Guided by an expectation of growth in hydrogen production across Canada, the NRC is deep into work on the technical details of existing and proposed pathways to produce hydrogen. Staff dig into capabilities of individual components, offer accepted means for accelerated testing and work with industry partners on tabletop reviews to help troubleshoot novel projects.

“The emphasis now given the hydrogen strategy publication and so on has been more and more about the ability to produce hydrogen at large volumes,” Girard said.

Government researchers are not alone of course. There is joint research and private research, with private investors also directing more money now into post-secondary institutions. It’s not just within Canada. There is more money flowing across borders, through partnership projects. In Canada, some of the post-secondary research players are longstanding, working on hydrogen R&D projects through the decades as best they could. There’s the Hydrogen Research Institute (IHR) at the Université du Québec à Trois-Rivières, but others grabbing more and more of the headlines now, like the Clean Energy Research Lab at Ontario Tech University and the Clean Energy Research Centre at the University of British Columbia (UBC). UBC’s more than $23 million Smart Energy District, a city-block-sized research hub with one part being a hydrogen refueling station integrated with a solar-topped parking garage, broke ground back in 2021 and, in April, welcomed German President Frank-Walter Steinmeier (in case anyone thought Atlantic Canada had any kind of monopoly on German attention). The project is led by professor of mechanical engineering and associate dean of research Walter Mérida. Again, echoes of the past, as Mérida began in clean tech through work with the likes of the NRC and Ballard Power Systems. In an opinion piece for the Hill Times, after release of the national hydrogen strategy, Mérida said there was room for improvement but preached the strategy, “is another step towards the inevitable decarbonization of our energy system.”



Increasingly, hydrogen-related R&D projects are being supported by provincial spending as well, with provincial agencies directly servicing industry needs, such as the Alberta Innovates Hydrogen Centre of Excellence. It recently awarded 18 hydrogen-related projects more than $20 million.
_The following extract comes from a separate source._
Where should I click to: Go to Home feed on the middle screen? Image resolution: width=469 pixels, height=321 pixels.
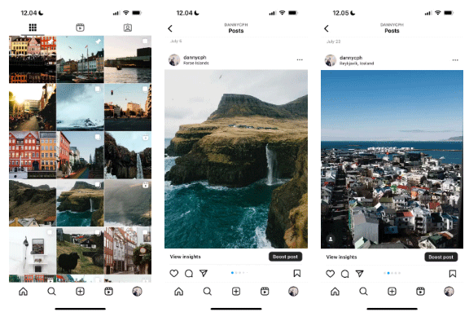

“Hydrogen activity has gone through some ups and downs over the years,” said mechanical engineer and University of Prince Edward Island Vice-President, Academic and Research Greg Naterer.

Naterer has been active in work relating to hydrogen for decades now. He’s seen work that has, among other things, managed to bring down costs on promising technologies such as the copper-cycle of hydrogen production. Naterer says a better public understanding of what is possible, and what it costs, can come through public demonstration and pilot projects. He suggested people might be surprised to learn basics like the fact the clearest opportunities for hydrogen have nothing to do with your car (more on that in the next installment of this series).

“Actually the most promising place where hydrogen is most beneficial is larger vehicles. So planes, trains, ships,” he said. And while it’s true hydrogen-powered is competing with electric-powered and other alternatives, all options have their limits, and pros and cons from a business perspective. It’s a standing question as to what portion of the end use market hydrogen options will capture, and so a question as to how much demand for hydrogen will arise and, swayed largely by political and public interest, what local communities can expect to see.

Essentially, Canadians can expect to hear more about hydrogen in the coming years, from the labs but also beyond them. New demonstration projects will eventually come to communities in Atlantic Canada. They may involve in rare cases landmark R&D, technical testing on well-understood machinery specific to the environments here, work on technical standard setting, or there may even be some as marketing maneuvers. Regardless, it’s all fast and furious now, rather than spread out over a longer period of time. We are facing down goals like green hydrogen (really, ammonia) exports to Germany by 2025, and the keystone of a net zero Canada by 2050. Not everyone is “for” hydrogen, but we’re all going to continue to hear about it.